Por Miguel Solano
La policía mata, alegremente. Y lo hacen para satisfacer la doctrina, para mostrarles a sus entrenadores extranjeros que son dignos de confianza y que pueden tenerlos en cuenta para situaciones de control…
No olvidemos que a los militares y a la policía se les enseña a ser violadores. Se les enseña cómo destrozar a un individuo indefenso, se les enseña cómo torturar sus órganos genitales, se les enseña a destruir sus rostros y violarlos sexualmente, sin importar si es hombre o mujer, niño o niña, loco o cuerdo.
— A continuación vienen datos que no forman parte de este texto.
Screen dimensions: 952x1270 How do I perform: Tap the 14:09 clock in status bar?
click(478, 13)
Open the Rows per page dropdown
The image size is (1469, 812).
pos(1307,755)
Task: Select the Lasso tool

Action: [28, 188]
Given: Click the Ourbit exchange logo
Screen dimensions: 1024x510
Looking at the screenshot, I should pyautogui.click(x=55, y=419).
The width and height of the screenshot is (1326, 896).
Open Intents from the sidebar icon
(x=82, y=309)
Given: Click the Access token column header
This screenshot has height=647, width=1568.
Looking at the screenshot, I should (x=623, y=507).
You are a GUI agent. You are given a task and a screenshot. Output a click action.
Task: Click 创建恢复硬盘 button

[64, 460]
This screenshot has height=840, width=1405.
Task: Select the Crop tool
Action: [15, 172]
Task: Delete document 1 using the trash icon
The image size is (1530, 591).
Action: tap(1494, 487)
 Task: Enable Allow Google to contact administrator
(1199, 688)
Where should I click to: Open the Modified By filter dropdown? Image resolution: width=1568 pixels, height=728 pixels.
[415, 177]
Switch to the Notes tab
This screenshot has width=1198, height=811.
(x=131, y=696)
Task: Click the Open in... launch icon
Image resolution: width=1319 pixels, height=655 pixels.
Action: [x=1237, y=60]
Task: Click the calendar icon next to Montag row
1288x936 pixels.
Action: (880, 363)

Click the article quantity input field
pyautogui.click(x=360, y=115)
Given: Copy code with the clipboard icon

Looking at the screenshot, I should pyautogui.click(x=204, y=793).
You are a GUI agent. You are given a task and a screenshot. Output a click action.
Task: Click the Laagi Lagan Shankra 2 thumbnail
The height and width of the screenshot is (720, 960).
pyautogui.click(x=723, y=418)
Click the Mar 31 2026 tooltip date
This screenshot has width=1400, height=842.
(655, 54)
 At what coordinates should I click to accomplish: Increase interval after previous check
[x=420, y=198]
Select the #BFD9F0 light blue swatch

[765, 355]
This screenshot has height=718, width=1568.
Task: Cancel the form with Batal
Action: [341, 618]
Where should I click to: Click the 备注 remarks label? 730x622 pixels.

Cuando realizan sus prácticas «sometedoras», los policías están llamados a siempre disfrutar los gritos de sus víctimas, para vivirlos en sueños.

Y los políticos se creen héroes porque suelen poder decir :»Cancelarlos y someterlos a la justicia» La frase más emocionante que pronuncia un militar es :»¡Quitese la ropa, coño!» La actual administración entiende que practicar prohibiciones es un buen aliento para la doctrina.
¿Puede el gobierno entender que es un dilema de doctrina, de entrenamiento? ¿Puede el gobierno elaborar una diferente doctrina militar, aplicar un diferente entrenamiento?
Claro que sí, pero para hacer eso hay que trabajar en las causas, no en los efectos. Y trabajar las causas de los dilemas sociales nunca ha estado dentro del pensamiento de la actual administración.
Los conceptos emitidos en este artículo son de la responsabilidad del autor.